How’s that for timing. Just as Congress passes a resolution to roll back privacy regulations, Verizon announces a new bloatware app designed to hoover up your data for targeted advertising. As companies look to take advantage of their new found freedom, this is likely to be only the first of many apps created by carriers and ISPs to spy on their users.
According to TechCrunch, the app is named AppFlash, and is designed to be a mobile search hub that will live a swipe to the left away from your home screen. Verizon imagines customers will use it to search for everything from restaurants to music to mobile apps, but it seems its primary function is going to be collecting user data.
A privacy policy for AppFlash says it will collect information customers’ mobile number, the device they’re using, and the apps they have installed. With users’ permission, it’ll also monitor their location and their contacts. All this will be shared with “the Verizon family of companies” to “help provide more relevant advertising.” That family of companies includes AOL and Yahoo, companies Verizon bought to get its hands on their ad tech. And as Verizon had indicated in the past, it wants to share more of its customers’ data with the firms.
How intrusive will this new mobile targeting be? Well, as the EFF points out, knowing the apps you have installed can deliver some very personal information to advertisers. Downloaded a fertility tracker? Get ready for some advertising for baby products. How about a meditation app? Well, you’re probably in need of some anxiety medication.
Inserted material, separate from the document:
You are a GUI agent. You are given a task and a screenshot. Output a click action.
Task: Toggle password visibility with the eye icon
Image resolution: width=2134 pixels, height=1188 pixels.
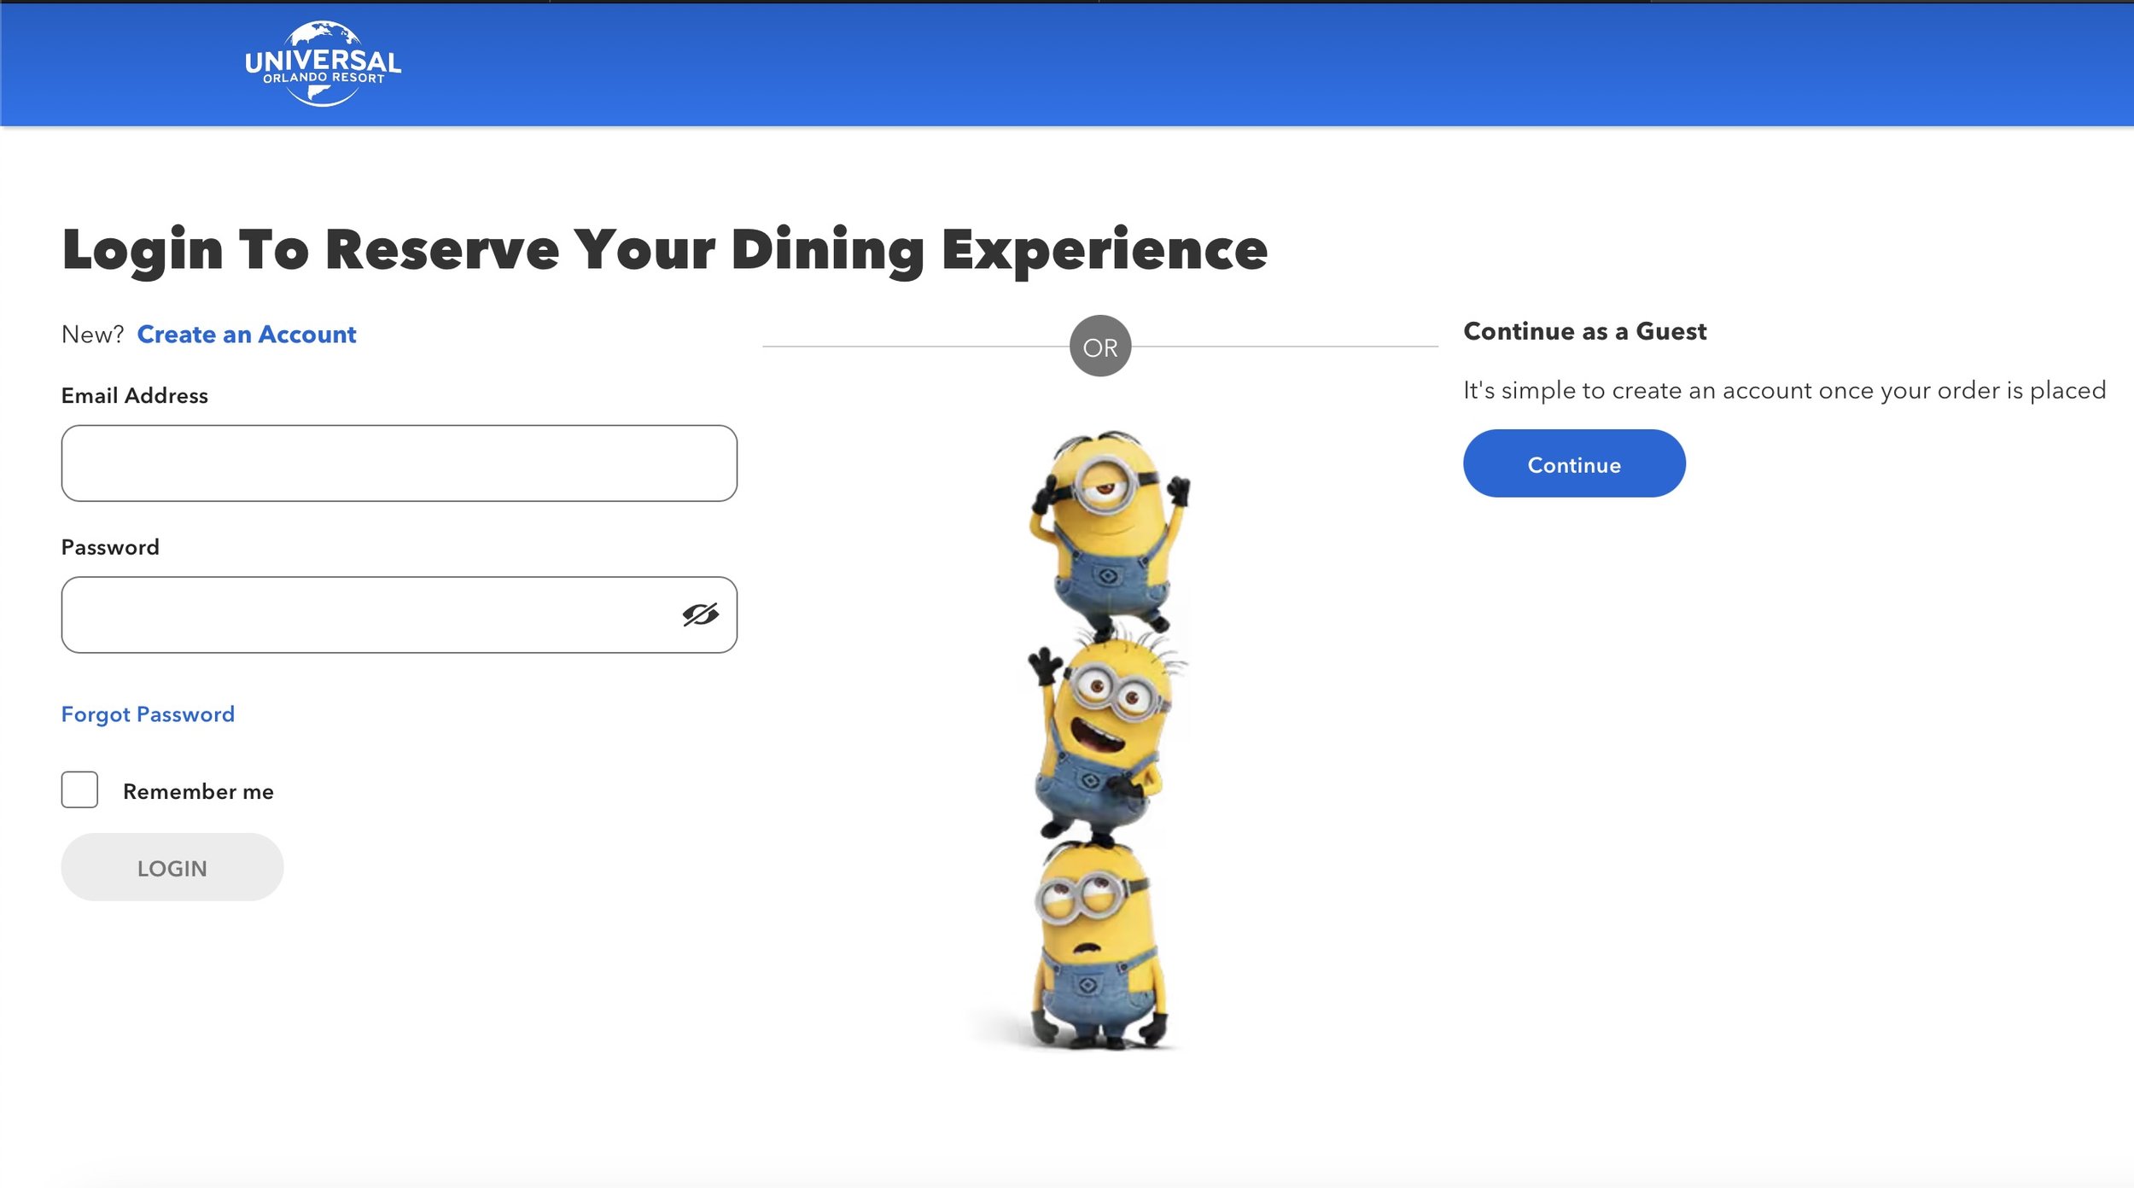pos(700,614)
Screenshots of Verizon’s AppFlash, which is based on technology by startup Evie.
We have questions for Verizon regarding AppFlash (most importantly: can you uninstall it?) but when it comes to ISPs and mobile carriers collecting customers’ information, this app, unfortunately, is not entirely. In 2011, for example, there was the Carrier IQ controversy, in which a number of carriers admitting to installing software on customers’ phones that tracked data including browser history and app usage.